All too often, though, ‘Nihilistic Glamour Shots’ is simply forgettable. The music is drab, the guitar riffs leaden, and the vocals confused, crossing the line from intoxicating hysteria into arenas of blind adolescent screeching, a howling rage so confused it sometimes forgets what it’s actually on about.
‘Reptiles State Funeral’ is a total misfire, a grinding, groaning mess that makes its point and then lingers long after its welcome is out-stayed, while ‘Postmodernist Caligula’ has the good grace to introduce some brevity amidst its completely nonsensical Mark E Smith impersonation.
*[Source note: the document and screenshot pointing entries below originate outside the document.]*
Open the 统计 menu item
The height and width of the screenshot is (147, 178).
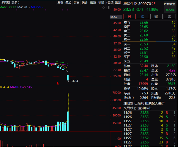(x=85, y=2)
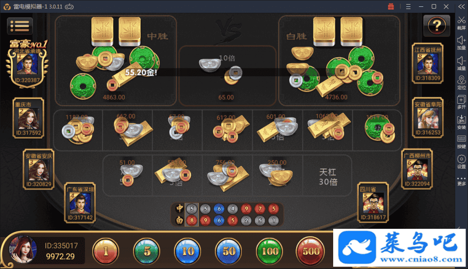Select the blue 10 betting chip
This screenshot has width=468, height=269.
tap(188, 251)
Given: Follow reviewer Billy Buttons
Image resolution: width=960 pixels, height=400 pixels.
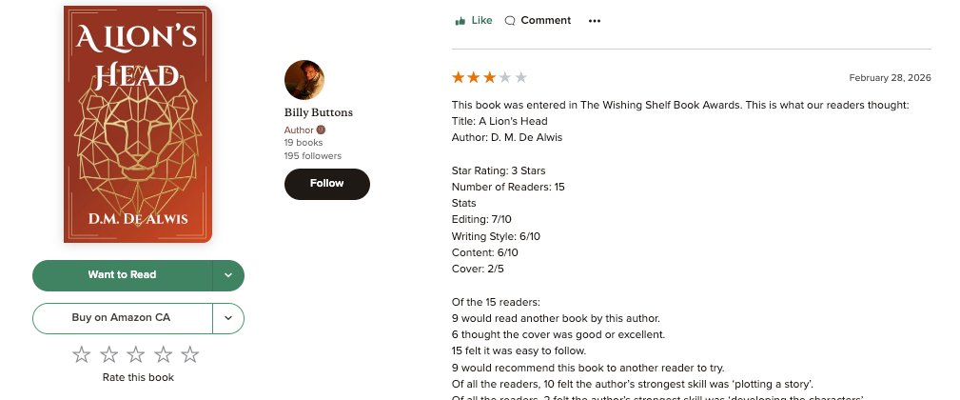Looking at the screenshot, I should click(x=326, y=184).
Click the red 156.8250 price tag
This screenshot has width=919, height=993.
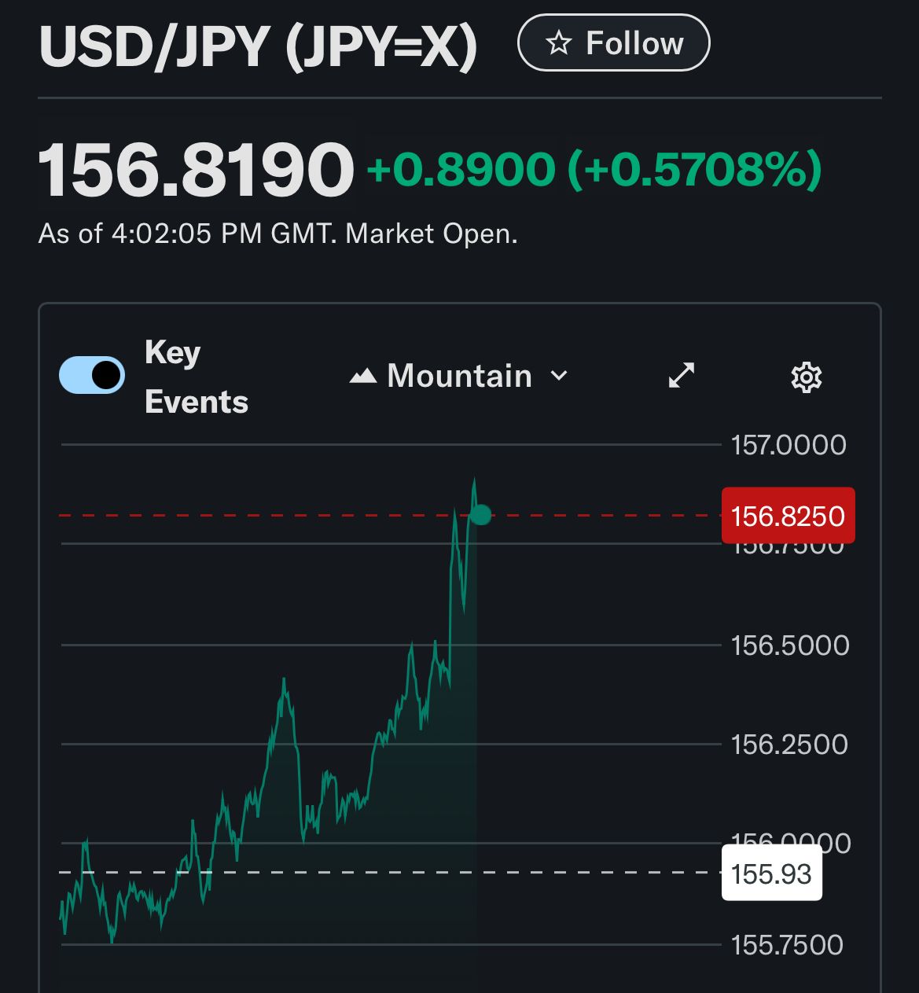[788, 516]
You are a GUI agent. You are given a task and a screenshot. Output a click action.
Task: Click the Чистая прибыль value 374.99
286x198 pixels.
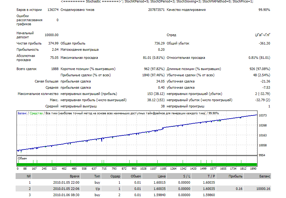[x=53, y=44]
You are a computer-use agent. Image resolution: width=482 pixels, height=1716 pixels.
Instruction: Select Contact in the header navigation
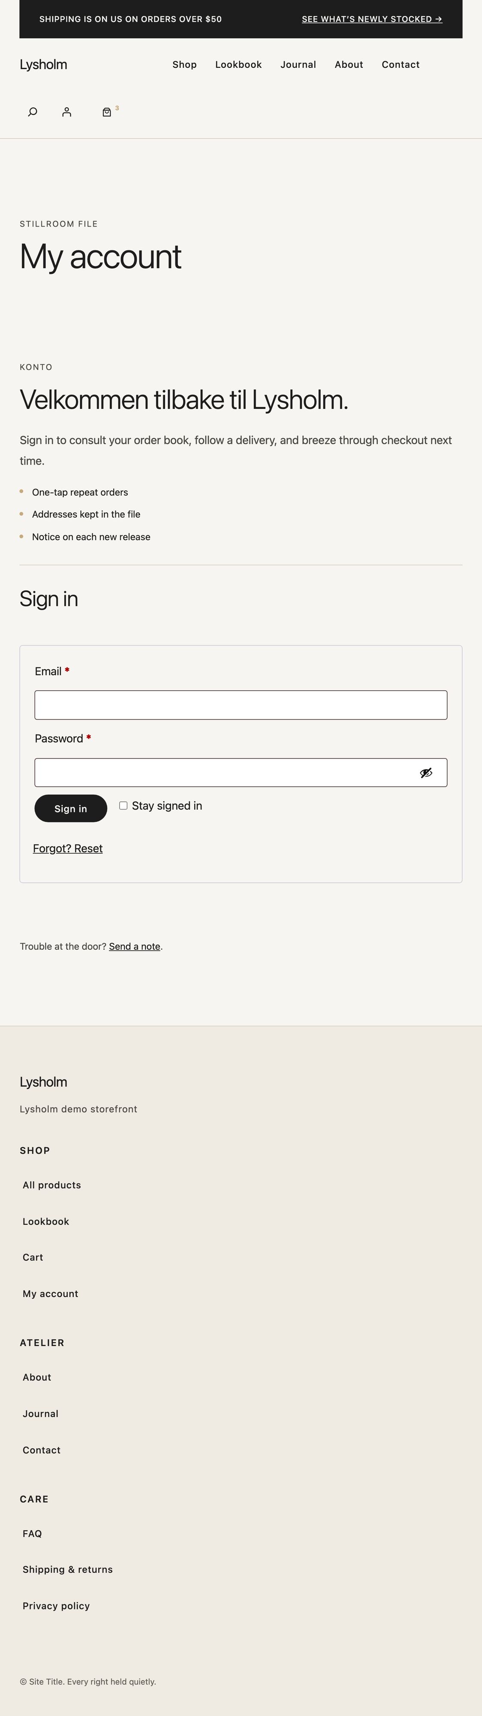pos(401,65)
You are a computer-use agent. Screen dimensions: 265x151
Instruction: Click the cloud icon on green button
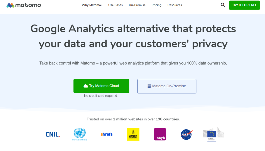86,86
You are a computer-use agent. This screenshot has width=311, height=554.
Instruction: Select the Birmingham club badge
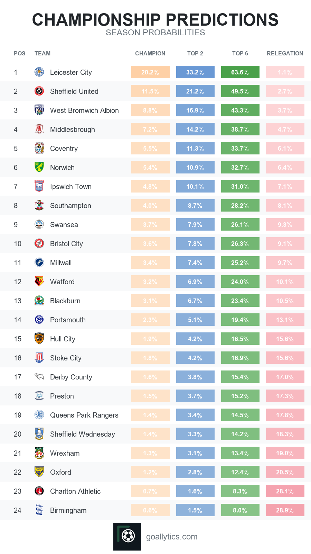[39, 510]
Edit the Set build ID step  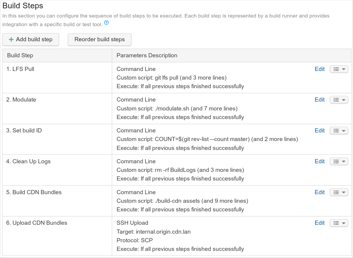(319, 131)
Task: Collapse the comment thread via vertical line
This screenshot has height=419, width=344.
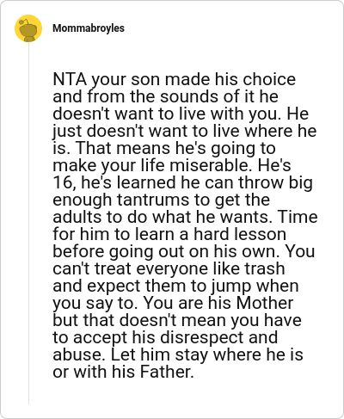Action: (28, 223)
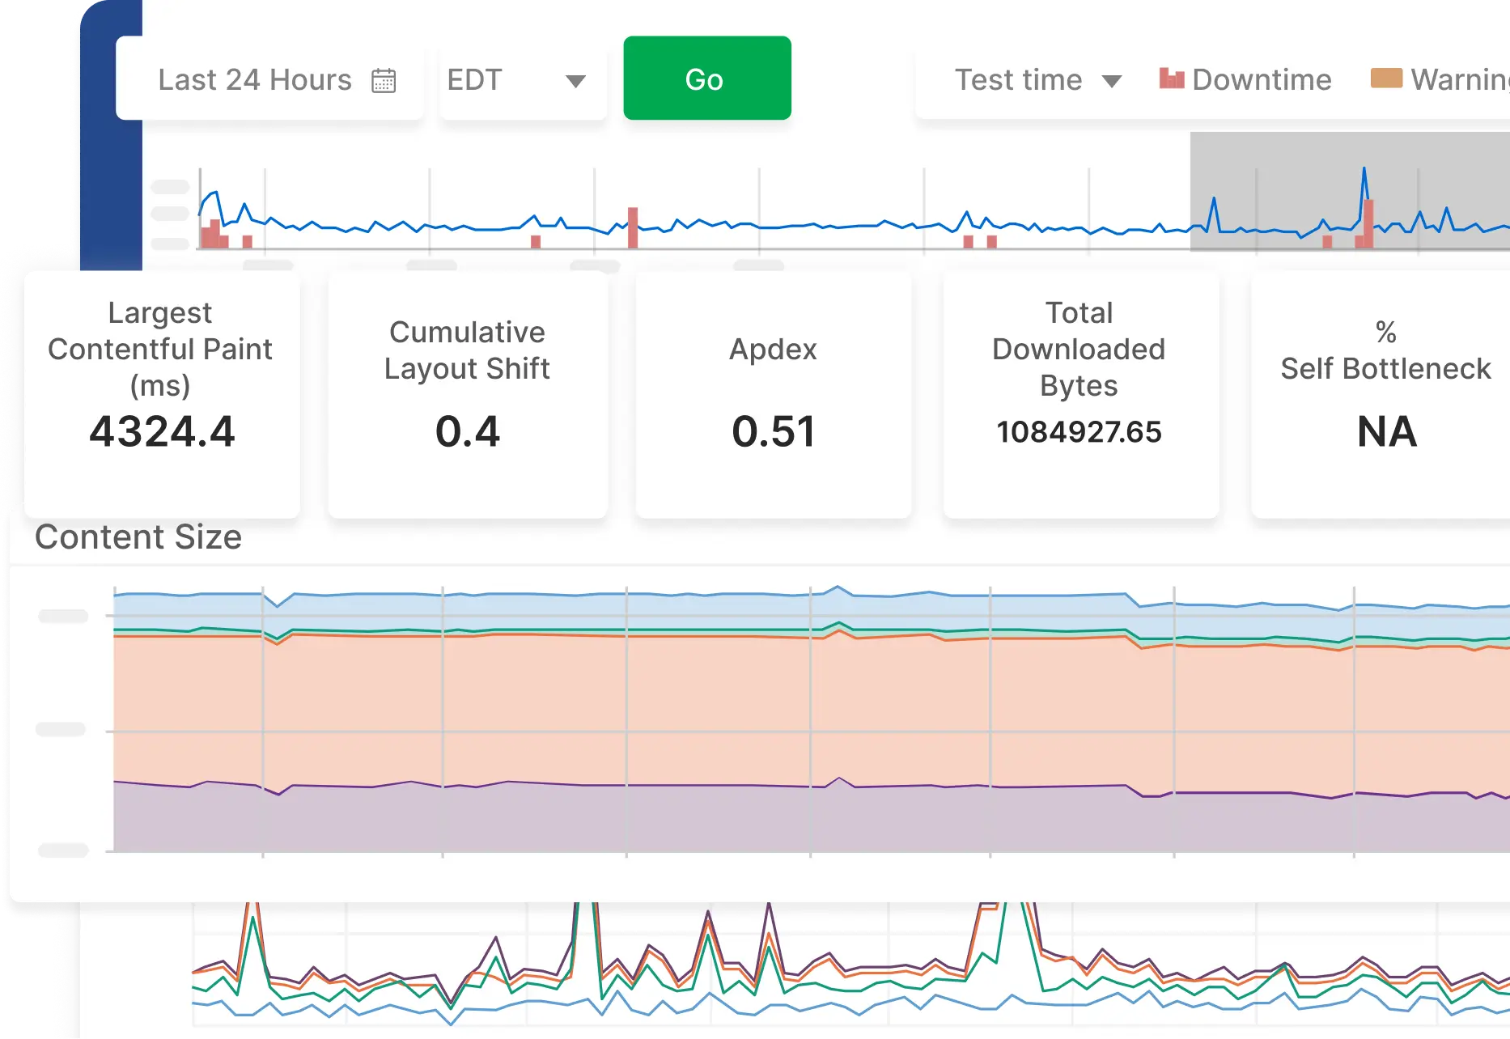Viewport: 1510px width, 1039px height.
Task: Click the green Go button
Action: pyautogui.click(x=706, y=78)
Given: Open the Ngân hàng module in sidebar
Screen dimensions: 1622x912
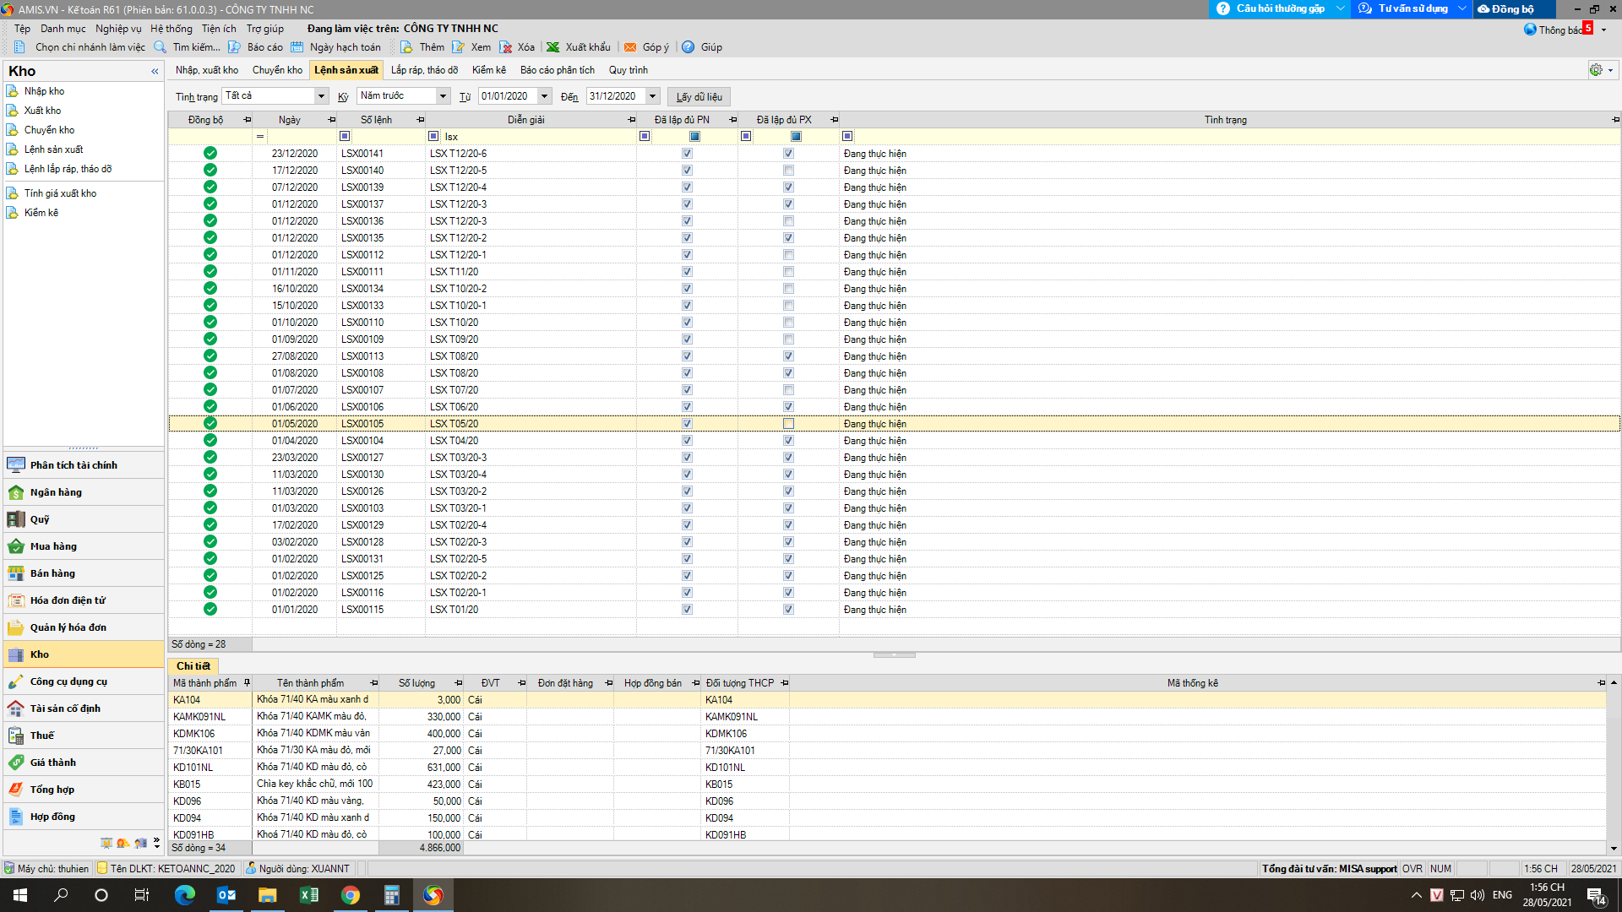Looking at the screenshot, I should point(56,492).
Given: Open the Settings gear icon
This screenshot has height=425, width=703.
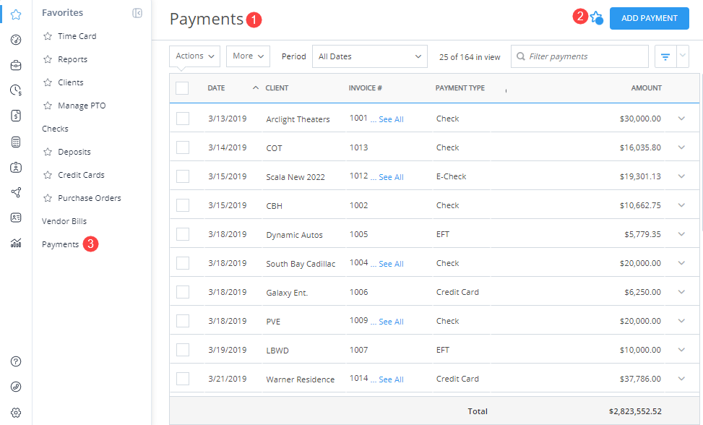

Closing track ‘Subhuman 2.0’ helpfully compiles many of the record’s more satisfying moments alongside its glaring faults. The deft production is both minimalist and imaginative, conjuring a kind of weird, paranoid, speed-freak comedown. The song itself, though, goes absolutely nowhere, a lumbering leviathan that loses all energy within two minutes and carries on for another four, hauling itself in tortuous, ear-bleeding fashion towards the finish line.
It’s not that ‘Nihilistic Glamour Shots’ is some objectively terrible record, but it’s certainly not a great one. The music isn’t minimal, it’s mundane, a songwriting stodge that seems content to play in its own filth. Cabbage have done enough as a live force to earn their shot, but it feels wasted, miles off target.
There is definitely room for a noisy, desolate guitar album in the UK right now, an album to re-define what you could loosely term indie rock as a force for sonic insurrection – tragedy is, though, this simply isn’t it.